Type de médailles utilisées.

La technique du fumi-e (踏み絵, fumi « marcher sur » + e « image »?) était une méthode utilisée par les autorités du shogunat Tokugawa pour repérer les personnes converties au Christianisme, religion alors interdite et persécutée au Japon[1]. Elle consistait à forcer des individus suspects à piétiner une médaille de Jésus ou de Marie devant des officiels. Au moindre signe d'hésitation ou de réticence, la personne était considérée comme chrétienne et envoyée à Nagasaki. La politique du gouvernement d'Edo visait à leur faire abjurer leur foi. Dans le cas où ils refusaient, ils étaient soumis à la torture. Beaucoup refusaient et étaient exécutés. Certains même furent jetés dans le cratère du volcan du mont Unzen. Les exécutions de Chrétiens furent officieusement abandonnées par le gouvernement en 1805.

L'usage de cette méthode apparaît à Nagasaki en 1629 et est officiellement abandonnée après l'ouverture des ports aux étrangers le mais reste en usage jusqu'à ce que l'enseignement chrétien soit placé sous la protection officielle du gouvernement durant l'ère Meiji. La médaille piétinée était appelée e-ita ou ita-e[2] tandis que le test forcé était appelé e-fumi[2]. La « cérémonie du e-fumi, de piétinement d'images, est signalée en Europe dès le début du XVIIIe siècle et laissa des marques dans des œuvres littéraires, telles que Les Voyages de Gulliver de Jonathan Swift, Le Citoyen du Monde de Oliver Goldsmith ou Candide de Voltaire »[3]. Dans la littérature japonaise moderne, le fumi-e est un élément de l'intrigue du roman Silence[4],[5] de Shūsaku Endō.

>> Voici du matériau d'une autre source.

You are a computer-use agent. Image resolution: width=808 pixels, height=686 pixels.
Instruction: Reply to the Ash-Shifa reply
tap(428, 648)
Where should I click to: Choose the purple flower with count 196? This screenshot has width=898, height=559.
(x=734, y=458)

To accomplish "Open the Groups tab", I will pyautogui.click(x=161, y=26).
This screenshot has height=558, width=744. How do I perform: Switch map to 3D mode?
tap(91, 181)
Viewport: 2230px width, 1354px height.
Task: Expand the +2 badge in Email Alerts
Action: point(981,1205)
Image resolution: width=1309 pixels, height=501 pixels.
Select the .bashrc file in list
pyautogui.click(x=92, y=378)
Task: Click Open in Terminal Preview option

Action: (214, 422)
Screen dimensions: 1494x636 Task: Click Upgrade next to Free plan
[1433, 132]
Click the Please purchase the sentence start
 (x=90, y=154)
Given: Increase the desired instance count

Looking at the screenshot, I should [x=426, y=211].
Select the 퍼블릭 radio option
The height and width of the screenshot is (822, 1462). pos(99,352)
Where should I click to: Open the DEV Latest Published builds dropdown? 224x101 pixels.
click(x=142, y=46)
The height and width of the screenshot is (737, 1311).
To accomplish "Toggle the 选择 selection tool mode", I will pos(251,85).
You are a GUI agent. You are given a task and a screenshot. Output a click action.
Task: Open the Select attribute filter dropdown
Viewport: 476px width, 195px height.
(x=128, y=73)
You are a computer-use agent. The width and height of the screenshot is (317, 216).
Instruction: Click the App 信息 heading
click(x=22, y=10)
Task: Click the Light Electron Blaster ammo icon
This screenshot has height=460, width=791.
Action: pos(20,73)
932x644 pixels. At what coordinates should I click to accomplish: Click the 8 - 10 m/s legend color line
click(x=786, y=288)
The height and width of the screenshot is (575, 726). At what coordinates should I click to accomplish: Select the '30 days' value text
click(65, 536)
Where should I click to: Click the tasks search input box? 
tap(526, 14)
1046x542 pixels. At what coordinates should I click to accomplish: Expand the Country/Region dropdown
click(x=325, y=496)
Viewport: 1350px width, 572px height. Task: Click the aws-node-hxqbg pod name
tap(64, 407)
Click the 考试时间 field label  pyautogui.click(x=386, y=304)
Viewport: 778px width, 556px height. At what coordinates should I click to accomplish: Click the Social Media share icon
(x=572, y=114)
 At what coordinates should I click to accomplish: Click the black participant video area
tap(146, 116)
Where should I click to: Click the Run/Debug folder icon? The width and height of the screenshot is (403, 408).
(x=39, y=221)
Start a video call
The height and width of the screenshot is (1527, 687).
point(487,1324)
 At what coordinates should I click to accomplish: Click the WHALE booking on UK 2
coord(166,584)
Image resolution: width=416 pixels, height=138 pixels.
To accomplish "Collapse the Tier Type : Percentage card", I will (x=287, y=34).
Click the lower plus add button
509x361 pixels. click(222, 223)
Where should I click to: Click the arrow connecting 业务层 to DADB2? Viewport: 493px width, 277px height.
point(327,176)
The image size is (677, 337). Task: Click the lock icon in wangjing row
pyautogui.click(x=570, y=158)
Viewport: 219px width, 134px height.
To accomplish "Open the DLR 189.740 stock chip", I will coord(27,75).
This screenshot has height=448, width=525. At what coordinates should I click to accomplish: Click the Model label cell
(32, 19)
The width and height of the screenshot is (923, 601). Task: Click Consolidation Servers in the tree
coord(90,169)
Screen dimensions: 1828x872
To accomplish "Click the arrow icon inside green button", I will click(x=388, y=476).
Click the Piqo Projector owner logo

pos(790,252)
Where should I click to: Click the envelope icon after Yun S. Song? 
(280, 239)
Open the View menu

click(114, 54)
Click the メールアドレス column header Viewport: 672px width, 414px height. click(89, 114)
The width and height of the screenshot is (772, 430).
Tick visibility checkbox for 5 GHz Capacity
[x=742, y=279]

Les médailles fumi-e étaient généralement en pierre, mais d'autres étaient peintes et certaine étaient en bois. La plupart, si ce n'est la totalité, de ces œuvres étaient fabriquées avec beaucoup de soins, et reflétaient les normes artistiques élevées de l'époque d'Edo. Très peu de fumi-e servirent à d'autres usages[3]. Certaines furent exposées à la Smithsonian Institution aux États-Unis en 2007 lors d'une exposition intitulée « Vision du monde : le Portugal et le monde au XVIe siècle et XVIIe siècle »[6],[7]

De nombreux experts en théologie ont essayé de réfléchir à ce que représentait le fumi-e pour les Chrétiens japonais, certains considéraient le piétinement comme un signe de l'amour et du pardon de Jésus Christ[8].

Dans la culture populaire[modifier | modifier le code]

  • Dans l'épisode 19 (Mésentente cordiale) de l'anime Samurai Champloo se déroulant à l'ère Edo, la technique du fumi-e est représentée.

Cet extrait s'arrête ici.